Severino Francisco
Será que nós perdemos o sentimento do trágico? A pergunta paira no ar depois que o Brasil atingiu o limite de mais de 120 mil mortes na pandemia, mortes que, em grande parte, poderiam ser evitadas se houvesse uma gestão mais responsável dos governantes.
O momento da morte é de tristeza, mas também de comoção, de compaixão, de solidariedade e de amor extremo. Encerra também uma lição de fatalidade e de humanidade, que deveria nos tornar seres humanos melhores.
Mas não é isso que acontece em nosso país. O que causa espanto é o novo normal, o normal fake, a tentativa negacionista de retomar a vida, sem nenhum cuidado, como se já tivéssemos ganhado a batalha contra o vírus. Diante de mais de 120 mil mortes, estou sentindo a solidão do algarismo. No entanto, me recuso a ser um número anônimo.
Por isso, resolvi buscar luz na tragédia do teatro grego Antígona, de Sófocles, que coloca no centro da cena um tema extremamente atual em tempos de pandemia: a luta de uma mulher pelo direito de enterrar o irmão morto em duelo com outro irmão. O irmão morto teria conspirado contra Tebas. Creonte, o rei de Tebas, ameaça Antígona de morte se ela insistir em celebrar o ritual de despedida do irmão.
Naqueles tempos, a mulher era subalterna na sociedade grega. Mas o teatro já projetava a imagem de uma figura feminina rebelde, corajosa e emancipadora. Antígona não aceita a interdição e trava uma batalha polêmica, alegando que as leis divinas não escritas valem mais do que as humanas dos governantes.
Ela não recua nem mesmo ante a sentença de morte proclamada por Creonte: “Procede como te aprouver: de qualquer modo hei de enterrá-lo e será belo para mim morrer cumprindo esse dever: repousarei ao lado dele, amada por quem tanto amei”.
Existe uma parte do diálogo em que cada argumento ganha um peso dramático quase que equivalente. Creonte: “Nem morto um inimigo passa a ser amigo”. Antígona: “Nasci para compartilhar amor, não ódio”.

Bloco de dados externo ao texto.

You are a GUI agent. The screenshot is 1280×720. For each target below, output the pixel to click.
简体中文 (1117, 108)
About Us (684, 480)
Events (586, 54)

Recusa-se a morrer envergonhada de si mesma e refuta a lei dos homens: “E não me pareceu que tuas determinações tivessem força para impor aos mortais até a obrigação de transgredir normas divinas, não escritas, inevitáveis. E não seria por temer homem algum, nem o mais arrogante, que me arriscaria a ser punida pelos deuses por violá-las”.
A lei divina, não escrita, a que Antígona obedece, é a lei do amor. Mas esse preceito exige compromisso, atitude e ação. A tragédia grega colocava as grandes questões da cidadania em praça pública. Antígona tem muito a nos ensinar neste momento dramático da história brasileira.